What happens to your body when you flirt

Mirror image

Have you ever found yourself copying your crush while talking? Perhaps you both reach for your drinks at the same time, or you both fold your hands at the same moment. Well, this is because we are scientifically wired to mimic one another’s actions while flirting! This kind of social interaction can be rather nerve-wracking for both parties, and mimicry functions to put both people at ease. Why? Well, the answer is simple: by engaging in similar gestures and behaviors, we communicate on a fundamental level that we are the same. If we feel like we are the same, then we naturally feel safer.
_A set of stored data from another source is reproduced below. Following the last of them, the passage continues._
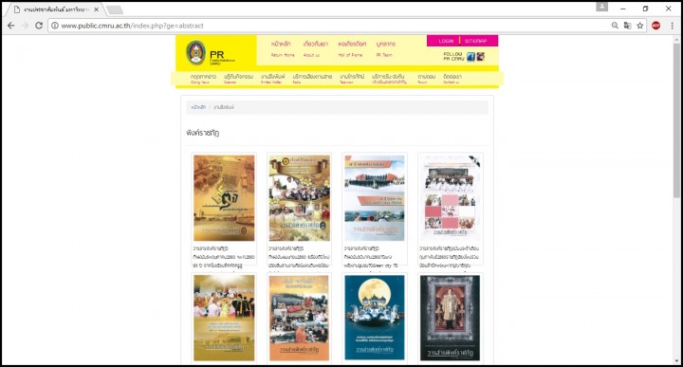Bookmark this page with the star icon
The image size is (683, 367).
coord(640,26)
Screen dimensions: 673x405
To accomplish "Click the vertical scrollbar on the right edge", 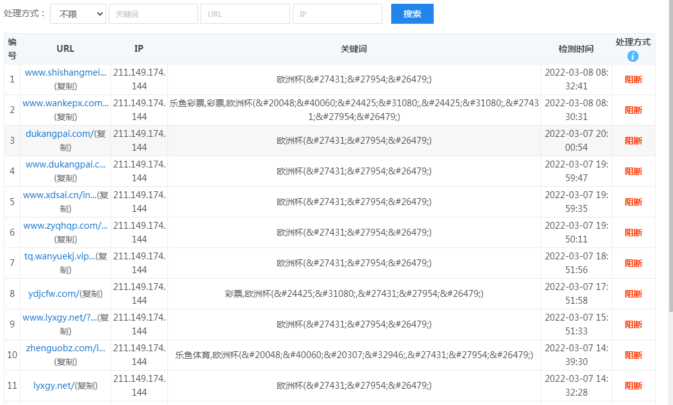I will pyautogui.click(x=669, y=188).
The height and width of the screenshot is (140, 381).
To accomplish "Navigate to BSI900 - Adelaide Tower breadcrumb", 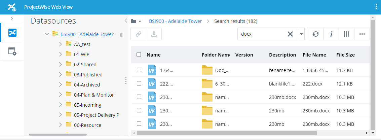I will (175, 21).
So, if you ever notice your crush copying your body language… chances are, they like you back!

Adrenaline rush

When you’re flirting, your body experiences this as a stressful situation and releases both adrenaline and norepinephrine. These hormones trigger a “fight or flight” response throughout your body, which then affects a variety of physical functions. Depending on your personal response to stress, you may notice your heart pounding, your palms becoming sweaty, or your face flushing as you’re talking to your crush. Pay attention to that special someone next time you’re flirting — does their face become more red? Do they need to wipe their hands on their pants or shirt a lot? Then odds are, they like you too.

What happens to your body when you flirt

Laugh it up

Do you find yourself laughing at everything your crush says, even bits that aren’t that funny? Well, there’s a science behind this as well! When you feel like you’re making a real connection with someone you like, the brain begins to release a chemical called oxytocin. This occurs after you’ve gotten to know your crush a little better — after the fight or flight hormones are released, and you begin to feel more comfortable. Oxytocin is a “feel good” hormone that is linked to trust, connectedness, relaxation, and contentment. If you and your crush are constantly making each other laugh, then you can be certain that the oxytocin is flowing and you’re forging a real bond.